Cause and effect relationships. Sounds simple enough, right? If you water a plant, it grows. In digital marketing we can leverage the power of statistics to help us understand cause and effect relationships through data. Quantitative analysis can help us reach conclusions about marketing performance or A/B tests. But we must be careful not to fall into the trap: don’t confuse correlation with causation.
So what’s the difference and why should you care? Let’s get a few definitions out of the way. In your A/B tests you’ll have an independent variable – usually unique visitors, and a dependent variable – or the thing you’re trying to improve, like clicks on a button. Your dependent variable is impacted, or depends, on the independent variable – you won’t get any clicks on the button without unique visitors.
Correlation is the predictable movement of an dependent variable with a corresponding independent variable. If it takes 100 unique visitors to get a click on that button, and with every set of 100 unique visitors, you’re able to generate exactly one click, we’d say there’s a high correlation, or prediction that with the next set of 100 unique visitors, we’ll get a click on that button. Correlations can be negative as well, but still predictive – meaning when the dependent variable increases at a given increment, there is a corresponding and predictable decrease in the dependent variable.

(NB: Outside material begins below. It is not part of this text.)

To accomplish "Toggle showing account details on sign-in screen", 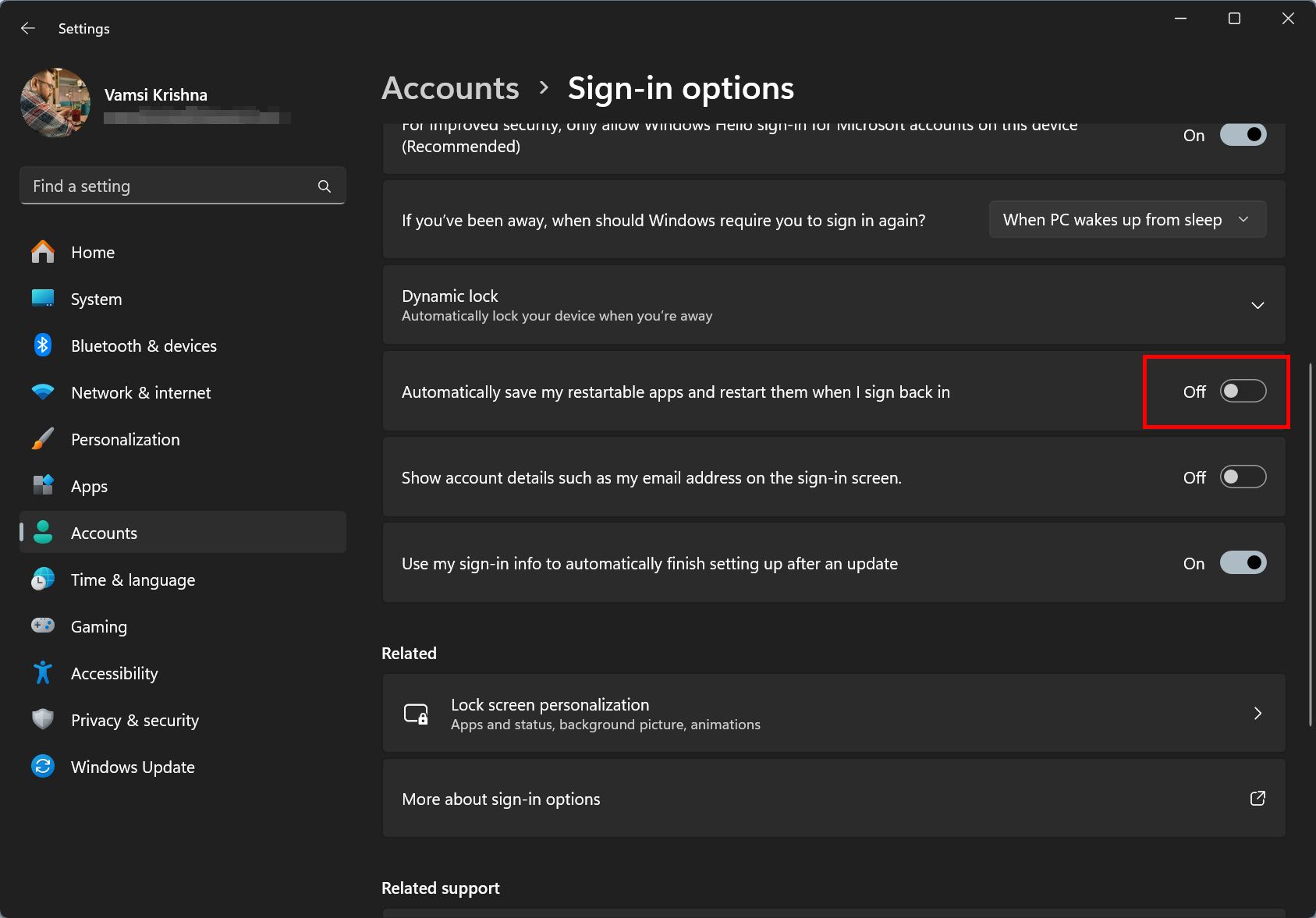I will pyautogui.click(x=1243, y=477).
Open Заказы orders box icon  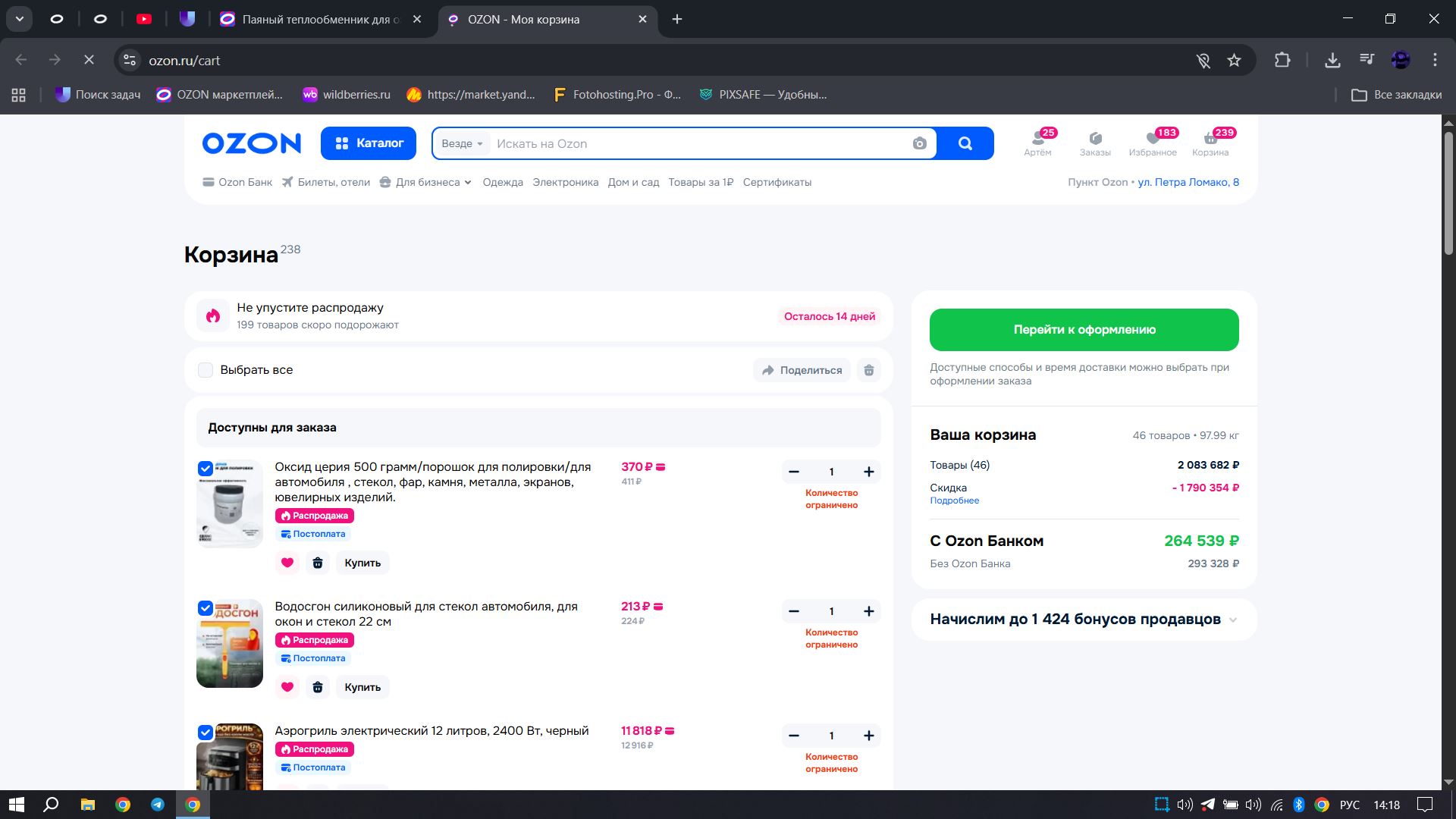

So this sounds cool, right. I do x, I get y. But correlation doesn’t imply causation – meaning often times things look related because they’re correlated, but one doesn’t necessarily cause the other. Take the example below. The dependent variable is life expectancy. The independent variable seems to predict life expectancy pretty well. Maybe it’s hospitals per capita? Doctors per capita? Nope, it’s people per television.
Makes sense. As countries become more developed and wealthier, people can afford TVs more easily, so the number of people per TV goes down. But are more TVs actually causing people to live longer? Of course not. What also comes with development and wealth is better healthcare and medicine. So, we can see that while people per TV and life expectancy are correlated, this is not a cause and effect relationship – more TV’s don’t increase life expectancy.
Here’s a similar look at life expectancy with people per physician as the independent variable. The R-square value is actually lower here than in TVs, indicating less of the variability in the dependent variable can be explained by this independent variable.
Crazy, right? Based on this dataset, life expectancy is better predicted by people per TV than people per physician. But again, this doesn’t mean the relationship is causal. TVs are not responsible for longer lifespans.
So during your analysis – always ask yourself – is this relationship truly causal?
Data source: Televisions, Physicians, and Life Expectancy.